Although these mass Web attacks have become relatively common in the past three years, this incident appears to be the worst since a large number of WordPress-based sites were hacked in April, said
Andre DeMino, a co-founder of the Shadowserver malware-tracking group.
In that incident, Network Solutions LLC was confronted with a large-scale infection of WordPress-driven blogs.
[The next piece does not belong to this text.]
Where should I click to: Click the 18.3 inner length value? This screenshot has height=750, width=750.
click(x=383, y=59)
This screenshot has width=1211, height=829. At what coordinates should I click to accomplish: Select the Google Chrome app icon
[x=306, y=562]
The company acknowledged that other sites it hosts had been compromised.
“We have received reports that Network Solutions customers are seeing malicious code added to their Web sites, and we are really sorry for this experience,” said company spokesman Shashi Bellamkonda in a blog post. “At this time, since anything we say in public may help the perpetrators, we are unable to provide details.”
The next day after the post, another Network Solutions spokesperson declined to get more specific or answer questions, including queries about what moves the company was making and how many sites had been affected.
“At this time, we believe this is affecting a subset of our hosting customers,” said Susan Wade, director of corporate communications at Network Solutions. “For now, it’s difficult to make a conclusive statement or provide more details publicly.”
The same server was involved in the earlier attacks against Network Solutions-hosted blogs.
According to the StopMalvertising blog, the attacks planted a rogue IFRAME on the hacked sites to shunt users to the attack server. That server then launches multiple exploits, including an attack kit of ActiveX exploits and three more that take advantage of Adobe Reader vulnerabilities, against visiting PCs.
Several browsers, including Microsoft’s Internet Explorer 8, Google’s Chrome and Mozilla’s Firefox, displayed warnings when users were redirected to the attack site.